- What you need to do -
Restate word for word the lines of the entries below, starting with the line that holds "You are a computer-use agent. Viewport: 1220px" and ending with the line that holds "Click the open", and no others.

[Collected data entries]
================================

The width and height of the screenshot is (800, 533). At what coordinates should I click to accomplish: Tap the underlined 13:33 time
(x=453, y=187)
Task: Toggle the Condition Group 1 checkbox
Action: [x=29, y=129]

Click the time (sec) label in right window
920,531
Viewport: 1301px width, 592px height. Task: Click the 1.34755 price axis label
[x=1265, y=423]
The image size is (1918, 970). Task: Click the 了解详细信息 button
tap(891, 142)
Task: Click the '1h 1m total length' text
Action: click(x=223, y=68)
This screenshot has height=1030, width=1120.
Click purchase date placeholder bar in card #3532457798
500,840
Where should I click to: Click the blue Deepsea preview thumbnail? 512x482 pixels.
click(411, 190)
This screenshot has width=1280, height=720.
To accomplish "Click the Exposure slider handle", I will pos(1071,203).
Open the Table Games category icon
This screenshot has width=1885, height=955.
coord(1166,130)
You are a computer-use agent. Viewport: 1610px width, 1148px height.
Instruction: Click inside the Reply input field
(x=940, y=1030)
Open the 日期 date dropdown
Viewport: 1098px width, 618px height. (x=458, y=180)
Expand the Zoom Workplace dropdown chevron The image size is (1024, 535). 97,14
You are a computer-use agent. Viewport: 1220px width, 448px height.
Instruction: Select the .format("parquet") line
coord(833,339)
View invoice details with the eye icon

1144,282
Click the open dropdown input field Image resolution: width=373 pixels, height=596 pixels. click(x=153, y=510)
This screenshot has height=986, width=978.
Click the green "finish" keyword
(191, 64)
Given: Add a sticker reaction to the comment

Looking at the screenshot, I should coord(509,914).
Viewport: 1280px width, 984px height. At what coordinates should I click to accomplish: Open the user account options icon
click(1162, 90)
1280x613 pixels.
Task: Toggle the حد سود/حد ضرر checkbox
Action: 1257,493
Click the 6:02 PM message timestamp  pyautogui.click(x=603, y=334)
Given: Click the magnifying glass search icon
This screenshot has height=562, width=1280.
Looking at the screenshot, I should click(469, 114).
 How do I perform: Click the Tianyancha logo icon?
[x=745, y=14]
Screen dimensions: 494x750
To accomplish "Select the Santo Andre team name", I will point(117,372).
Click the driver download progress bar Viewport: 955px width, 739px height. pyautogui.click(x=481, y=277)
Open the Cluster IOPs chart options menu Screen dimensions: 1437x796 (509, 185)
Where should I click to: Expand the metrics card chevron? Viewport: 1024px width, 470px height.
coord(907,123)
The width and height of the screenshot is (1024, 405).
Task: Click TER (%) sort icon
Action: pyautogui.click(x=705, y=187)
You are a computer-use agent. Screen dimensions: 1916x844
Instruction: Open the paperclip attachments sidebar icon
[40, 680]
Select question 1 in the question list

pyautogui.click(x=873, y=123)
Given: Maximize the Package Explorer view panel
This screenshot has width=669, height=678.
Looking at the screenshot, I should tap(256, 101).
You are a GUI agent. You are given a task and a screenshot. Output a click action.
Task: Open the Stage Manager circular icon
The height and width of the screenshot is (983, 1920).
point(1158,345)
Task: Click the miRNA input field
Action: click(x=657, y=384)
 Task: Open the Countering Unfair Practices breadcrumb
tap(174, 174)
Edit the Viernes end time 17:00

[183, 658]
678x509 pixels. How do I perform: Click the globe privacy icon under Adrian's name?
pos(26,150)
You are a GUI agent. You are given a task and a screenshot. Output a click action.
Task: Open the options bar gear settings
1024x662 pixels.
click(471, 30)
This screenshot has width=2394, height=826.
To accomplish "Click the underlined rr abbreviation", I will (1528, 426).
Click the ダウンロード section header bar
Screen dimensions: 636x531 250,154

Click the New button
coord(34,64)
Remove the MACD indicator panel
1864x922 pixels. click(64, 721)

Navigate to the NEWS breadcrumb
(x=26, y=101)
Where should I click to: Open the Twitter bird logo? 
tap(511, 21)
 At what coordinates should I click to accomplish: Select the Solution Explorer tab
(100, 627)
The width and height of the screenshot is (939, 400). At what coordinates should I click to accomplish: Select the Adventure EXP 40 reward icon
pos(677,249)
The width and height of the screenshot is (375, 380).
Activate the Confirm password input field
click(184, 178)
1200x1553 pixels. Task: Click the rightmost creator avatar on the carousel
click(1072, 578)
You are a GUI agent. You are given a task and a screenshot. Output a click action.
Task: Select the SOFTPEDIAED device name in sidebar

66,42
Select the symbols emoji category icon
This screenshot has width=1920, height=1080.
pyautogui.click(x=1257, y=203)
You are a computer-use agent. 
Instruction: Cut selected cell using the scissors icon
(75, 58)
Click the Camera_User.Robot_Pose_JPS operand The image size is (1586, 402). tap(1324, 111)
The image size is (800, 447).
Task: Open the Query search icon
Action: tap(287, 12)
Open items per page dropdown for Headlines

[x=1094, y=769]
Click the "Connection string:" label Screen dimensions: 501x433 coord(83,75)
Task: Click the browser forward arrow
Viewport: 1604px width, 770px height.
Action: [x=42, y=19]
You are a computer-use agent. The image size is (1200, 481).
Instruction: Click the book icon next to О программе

================================

- Expected output -
You are a computer-use agent. Viewport: 1220px width, 448px height.
Instruction: Select the .format("parquet") line
coord(833,339)
View invoice details with the eye icon

1144,282
Click the open dropdown input field Image resolution: width=373 pixels, height=596 pixels. click(x=153, y=510)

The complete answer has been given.